The Redis queue is configured through the socketio.RedisManager and socketio.AsyncRedisManager classes. These classes connect directly to the Redis store and use the queue’s pub/sub functionality:

# socketio.Server class
mgr = socketio.RedisManager('redis://')
sio = socketio.Server(client_manager=mgr)

# socketio.AsyncServer class
mgr = socketio.AsyncRedisManager('redis://')
sio = socketio.AsyncServer(client_manager=mgr)

The client_manager argument instructs the server to connect to the given message queue, and to coordinate with other processes connected to the queue.

Kombu

Kombu is a Python package that provides access to RabbitMQ and many other message queues. It can be installed with pip:

pip install kombu

To use RabbitMQ or other AMQP protocol compatible queues, that is the only required dependency. But for other message queues, Kombu may require additional packages.
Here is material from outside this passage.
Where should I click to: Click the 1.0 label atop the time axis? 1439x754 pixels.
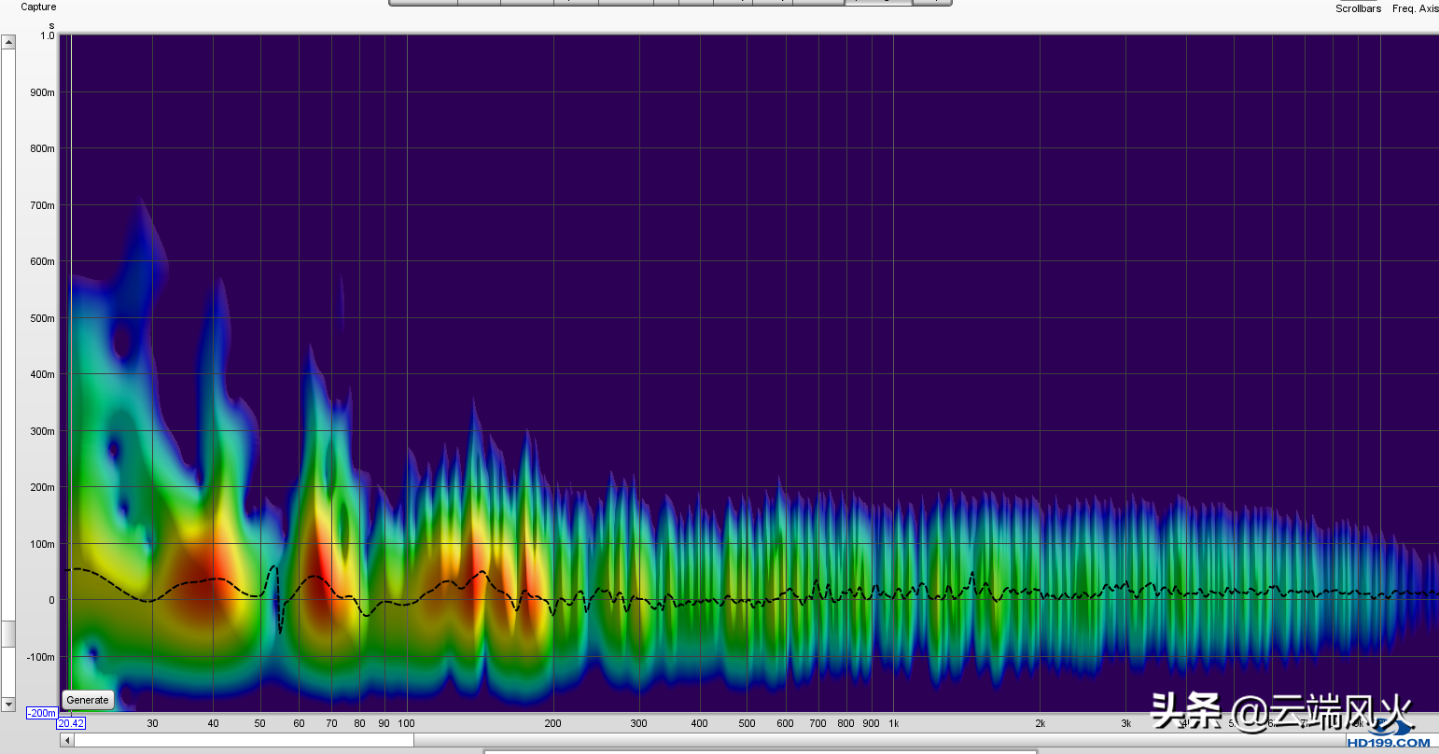47,35
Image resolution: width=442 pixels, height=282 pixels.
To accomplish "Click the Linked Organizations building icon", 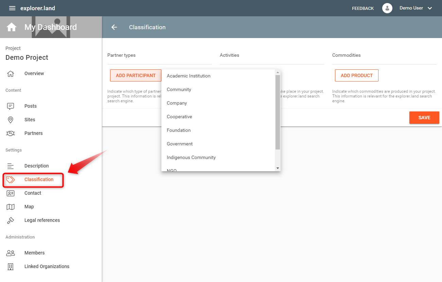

For example, to use a Redis queue via Kombu, the Python package for Redis needs to be installed as well:

pip install redis

The queue is configured through the socketio.KombuManager:

mgr = socketio.KombuManager('amqp://')
sio = socketio.Server(client_manager=mgr)

The connection URL passed to the KombuManager constructor is passed directly to Kombu’s Connection object, so the Kombu documentation should be consulted for information on how to build the correct URL for a given message queue.

Note that Kombu currently does not support asyncio, so it cannot be used with the socketio.AsyncServer class.

Kafka

Apache Kafka is supported through the kafka-python package:

pip install kafka-python

Access to Kafka is configured through the socketio.KafkaManager class:

mgr = socketio.KafkaManager('kafka://')
sio = socketio.Server(client_manager=mgr)

Note that Kafka currently does not support asyncio, so it cannot be used with the socketio.AsyncServer class.

AioPika

A RabbitMQ message queue is supported in asyncio applications through the AioPika package:: You need to install aio_pika with pip:

pip install aio_pika

The RabbitMQ queue is configured through the socketio.AsyncAioPikaManager class:

mgr = socketio.AsyncAioPikaManager('amqp://')
sio = socketio.AsyncServer(client_manager=mgr)

Horizontal Scaling

Socket.IO is a stateful protocol, which makes horizontal scaling more difficult. When deploying a cluster of Socket.IO processes, all processes must connect to the message queue by passing the client_manager argument to the server instance. This enables the workers to communicate and coordinate complex operations such as broadcasts.

If the long-polling transport is used, then there are two additional requirements that must be met:

  • Each Socket.IO process must be able to handle multiple requests concurrently. This is needed because long-polling clients send two requests in parallel. Worker processes that can only handle one request at a time are not supported.

  • The load balancer must be configured to always forward requests from a client to the same worker process, so that all requests coming from a client are handled by the same node. Load balancers call this sticky sessions, or session affinity.

Emitting from external processes

To have a process other than a server connect to the queue to emit a message, the same client manager classes can be used as standalone objects. In this case, the write_only argument should be set to True to disable the creation of a listening thread, which only makes sense in a server. For example:

# connect to the redis queue as an external process
external_sio = socketio.RedisManager('redis://', write_only=True)

# emit an event
external_sio.emit('my event', data={'foo': 'bar'}, room='my room')

A limitation of the write-only client manager object is that it cannot receive callbacks when emitting. When the external process needs to receive callbacks, using a client to connect to the server with read and write support is a better option than a write-only client manager.